IMHO - One challenge with older Leigh units is thickness limitations. The 514 is limited to processing stock with max thickness of 3/4", due length of cast fingers. The shims you referred to earlier, are how you adjust the fit of your joints, and are dependent on exact wood thickness sizes. If the wood from one project to another is 1/32" different, then you need different shim and setup for each project. 
Another issue in reviews on earliest jigs I found made comments about time challenges of getting everything perfect, and then keeping same wood thickness for subsequent projects to avoid a new trial and error test fit every time. The newest Leigh jigs have made changes to simplify setup and adjustments, and even commented in the new manuals on how much simpler they work compared to old Super or TD series jigs.

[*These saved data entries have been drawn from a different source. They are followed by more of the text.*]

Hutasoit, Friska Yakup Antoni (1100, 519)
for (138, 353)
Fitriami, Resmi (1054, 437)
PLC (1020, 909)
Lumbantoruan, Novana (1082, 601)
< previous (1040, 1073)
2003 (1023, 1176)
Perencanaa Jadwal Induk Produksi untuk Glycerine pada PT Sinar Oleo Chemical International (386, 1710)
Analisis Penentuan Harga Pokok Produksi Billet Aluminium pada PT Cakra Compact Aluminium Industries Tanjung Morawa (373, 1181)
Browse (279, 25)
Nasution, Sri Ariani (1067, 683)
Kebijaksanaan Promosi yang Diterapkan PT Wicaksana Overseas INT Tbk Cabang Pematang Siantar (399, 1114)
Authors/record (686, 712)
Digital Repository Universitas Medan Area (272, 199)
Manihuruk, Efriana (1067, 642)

Whether you 'WILL LIKE' a TD-514 jig or not is personal decision, that I leave for you to decide.

Best Luck!


----------



## nickbatz (Mar 7, 2018)

Thanks CK. I ordered it, so we'll find out the answer to my original question.


----------



## Kazooman (Jan 20, 2013)

> Not worried about sawdust - I do this outside. But yeah, I know very well how much sawdust routing creates.
> 
> - nickbatz


It is not just the amount of sawdust and chips the process creates, it is the direction they are thrown. You would like to get down to a point where you can see what is going on and the stuff is hurled right in your face. Even if you don't get too low, the stuff is thrown at you when you are standing in front of the jig. Crap ends up in your pockets, shoes, and all sort of unmentionable places. I got the retrofit dust catcher system and it is a huge improvement. Well worth the investment.


----------



## LesB (Dec 21, 2008)

For those who come back to this posting I have what I think is a better solution.

I used the DR4 for several years but have changed to the PantoRouter for accurate repeatable dovetails in almost any lumber thickness. It is relatively expensive however it is easier to set up and in addition to dovetails it cuts a variety of mortise and tenons and a many of other router based cuts. One draw back is that it does not do blind dovetail…yet. My 10 and 12 year old grand sons can even use it.

I don't know if I will ever use my DR4 again, maybe I should sell it.


----------



## nickbatz (Mar 7, 2018)

That looks really great, but it's for career woodworkers, not for me.


----------



## Foghorn (Jan 30, 2020)

> For those who come back to this posting I have what I think is a better solution.
> 
> I used the DR4 for several years but have changed to the PantoRouter for accurate repeatable dovetails in almost any lumber thickness. It is relatively expensive however it is easier to set up and in addition to dovetails it cuts a variety of mortise and tenons and a many of other router based cuts. One draw back is that it does not do blind dovetail…yet. My 10 and 12 year old grand sons can even use it.
> 
> ...


Simple is good for most applications. I love my D4R for its versatility and accuracy. I use mine often enough for certain applications that I don't have to refer to the manual.


----------